Study material: Begin

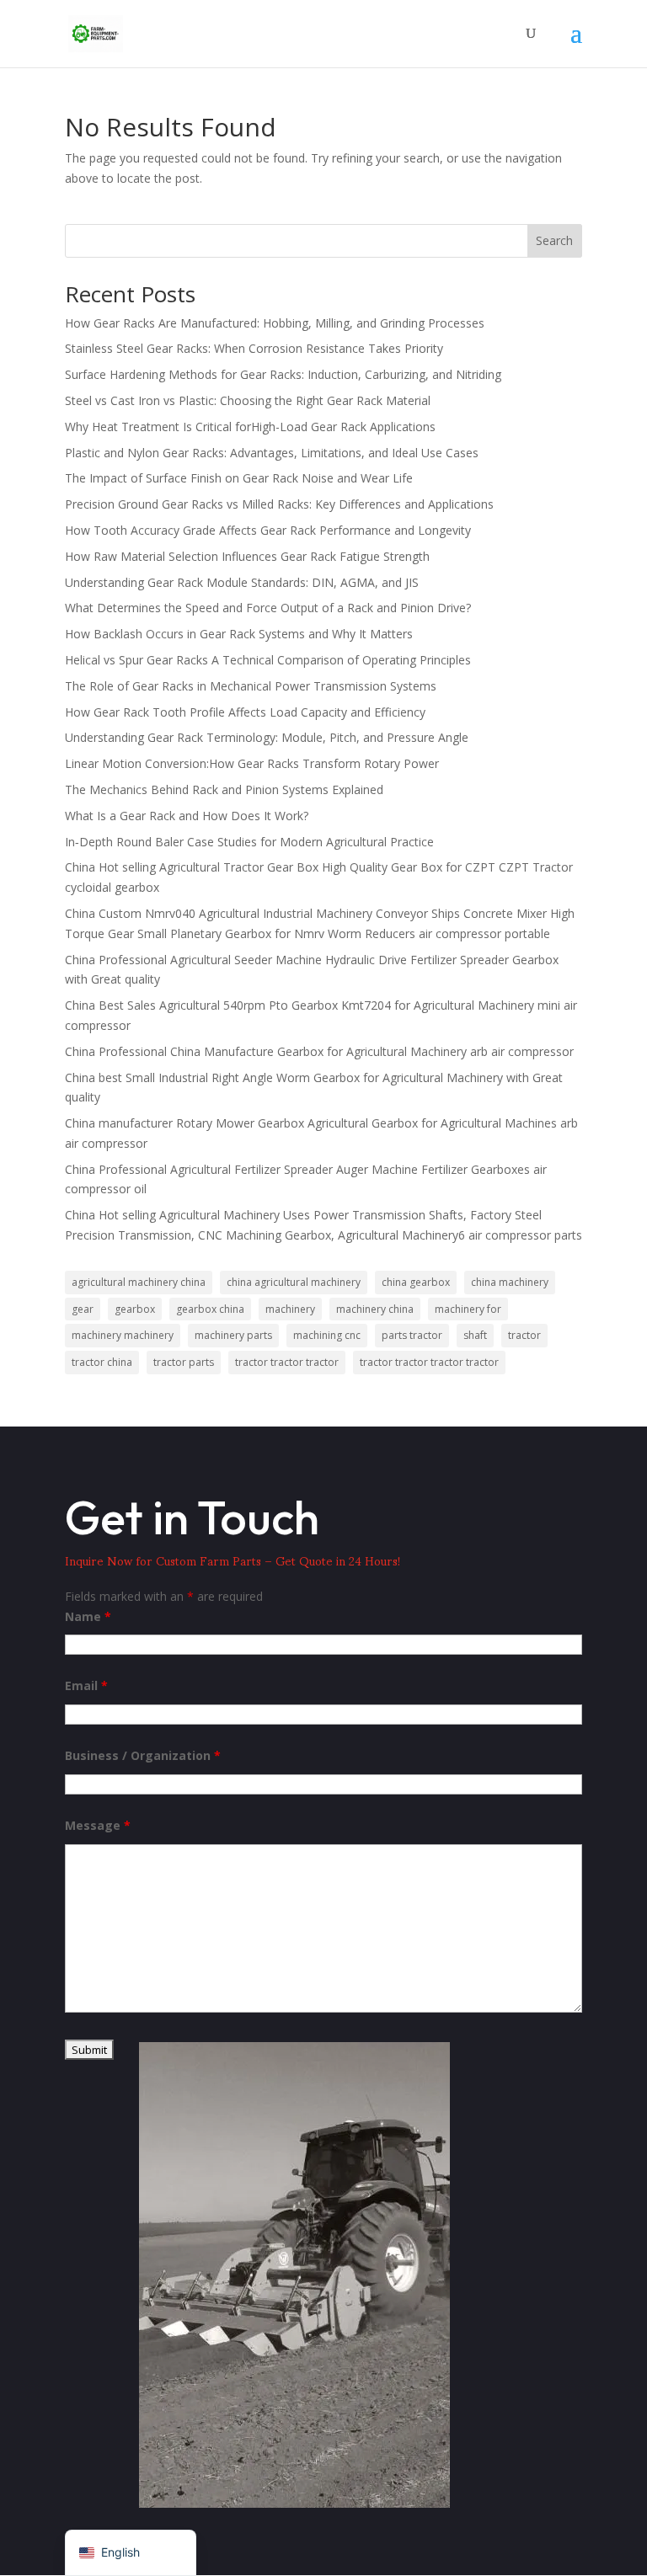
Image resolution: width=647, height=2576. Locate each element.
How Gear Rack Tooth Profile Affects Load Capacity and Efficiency (245, 712)
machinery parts (233, 1335)
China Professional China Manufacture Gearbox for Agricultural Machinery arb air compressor (319, 1051)
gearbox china (210, 1309)
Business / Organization (143, 1755)
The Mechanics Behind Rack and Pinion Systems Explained (224, 789)
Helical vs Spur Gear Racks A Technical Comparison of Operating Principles (268, 660)
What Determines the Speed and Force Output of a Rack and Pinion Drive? (268, 608)
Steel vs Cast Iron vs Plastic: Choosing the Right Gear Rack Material (247, 400)
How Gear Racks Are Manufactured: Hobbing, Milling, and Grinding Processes (274, 323)
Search (554, 240)
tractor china (102, 1362)
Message (98, 1825)
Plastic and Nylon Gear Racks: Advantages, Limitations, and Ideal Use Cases (272, 453)
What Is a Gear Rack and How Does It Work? (186, 816)
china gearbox (416, 1282)
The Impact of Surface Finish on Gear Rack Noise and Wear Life (239, 478)
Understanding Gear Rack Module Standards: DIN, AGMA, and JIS (242, 582)
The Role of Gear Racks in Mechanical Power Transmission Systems (250, 686)
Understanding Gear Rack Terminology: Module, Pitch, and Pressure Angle (266, 737)
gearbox (135, 1309)
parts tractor (412, 1335)
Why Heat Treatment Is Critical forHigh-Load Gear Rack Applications (250, 427)
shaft (475, 1335)
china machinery (509, 1282)
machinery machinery (123, 1335)
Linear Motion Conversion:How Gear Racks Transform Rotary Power (252, 763)
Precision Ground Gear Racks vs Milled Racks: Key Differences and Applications (279, 504)
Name (88, 1616)
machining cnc (327, 1335)
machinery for (468, 1309)
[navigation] (130, 2553)
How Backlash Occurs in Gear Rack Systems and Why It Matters (239, 634)
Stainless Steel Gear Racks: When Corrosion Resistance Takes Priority (254, 348)
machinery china (375, 1309)
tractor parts (183, 1362)
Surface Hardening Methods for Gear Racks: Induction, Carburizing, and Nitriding (283, 374)
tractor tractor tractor (287, 1362)
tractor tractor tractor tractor (429, 1362)
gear (83, 1309)
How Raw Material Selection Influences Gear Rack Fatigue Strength (247, 556)
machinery (290, 1309)
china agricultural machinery (294, 1282)
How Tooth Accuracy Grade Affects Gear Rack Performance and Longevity (268, 530)
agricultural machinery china (139, 1282)
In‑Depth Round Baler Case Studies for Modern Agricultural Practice (249, 842)
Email (86, 1685)
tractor (524, 1335)
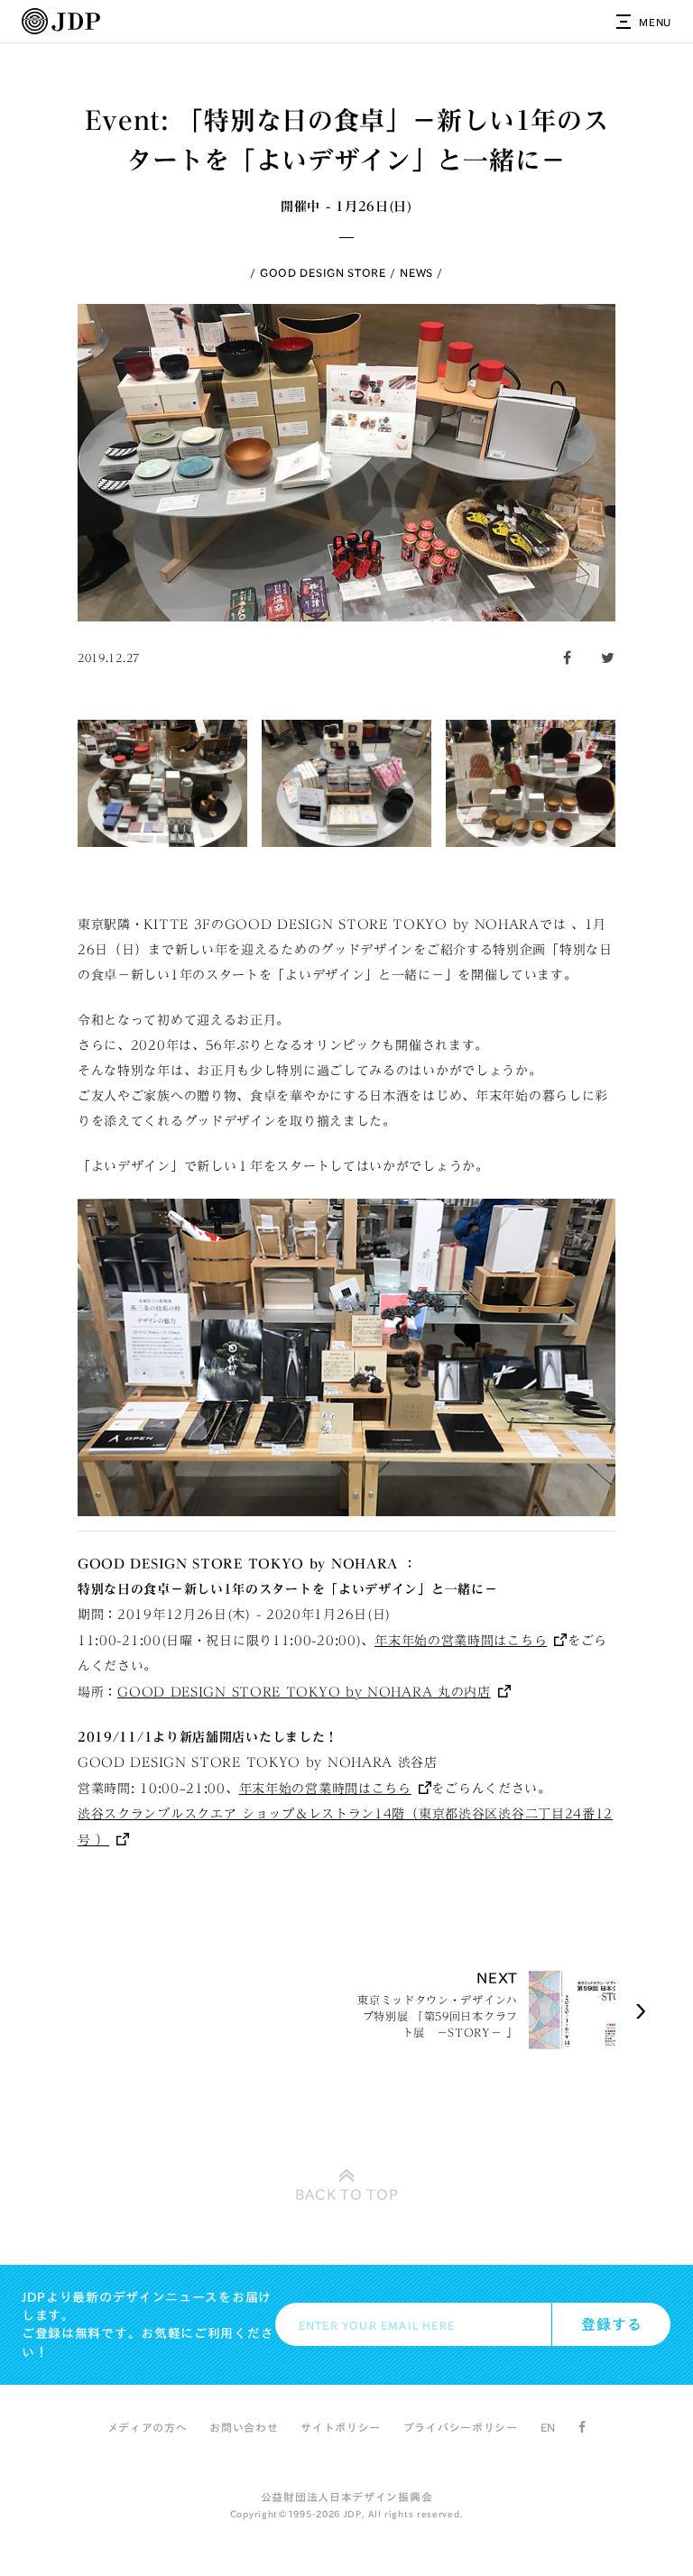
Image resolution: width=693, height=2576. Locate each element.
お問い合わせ (243, 2427)
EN (548, 2427)
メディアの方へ (147, 2427)
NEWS (416, 272)
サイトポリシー (340, 2427)
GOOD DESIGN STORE (323, 272)
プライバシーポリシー (460, 2427)
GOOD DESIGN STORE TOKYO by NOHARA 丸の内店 (304, 1692)
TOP (347, 2194)
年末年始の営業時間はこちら (460, 1640)
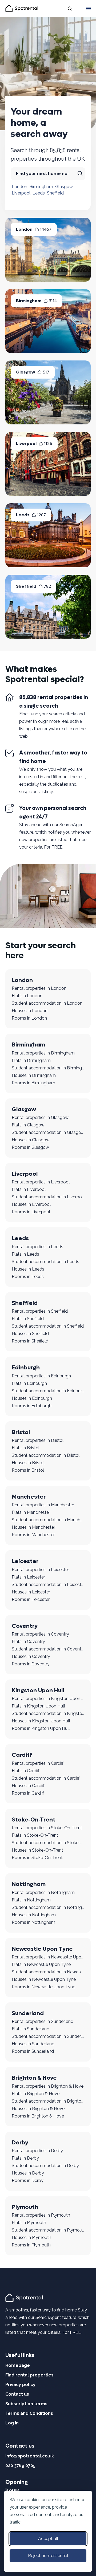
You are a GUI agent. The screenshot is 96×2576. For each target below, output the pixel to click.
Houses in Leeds (28, 1269)
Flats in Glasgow (28, 1124)
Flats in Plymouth (29, 2222)
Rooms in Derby (27, 2180)
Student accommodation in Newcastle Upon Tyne (48, 1971)
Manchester (29, 1496)
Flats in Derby (25, 2158)
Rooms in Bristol (28, 1470)
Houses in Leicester (31, 1592)
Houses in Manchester (33, 1527)
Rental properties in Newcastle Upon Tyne (48, 1957)
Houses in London (29, 1010)
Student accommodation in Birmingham (48, 1067)
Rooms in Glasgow (30, 1147)
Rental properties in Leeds (37, 1246)
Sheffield (55, 193)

Study material: End

#### [Your assignment]
All that is wanted is a faithful reproduction of the line above with "Precision Ground Gear", the line with "How Backlash Occurs", and every line in between.

#### [Answer below]
Precision Ground Gear Racks vs Milled Racks: Key Differences and Applications (279, 504)
Name (88, 1616)
machining cnc (327, 1335)
machinery for (468, 1309)
[navigation] (130, 2553)
How Backlash Occurs in Gear Rack Systems and Why It Matters (239, 634)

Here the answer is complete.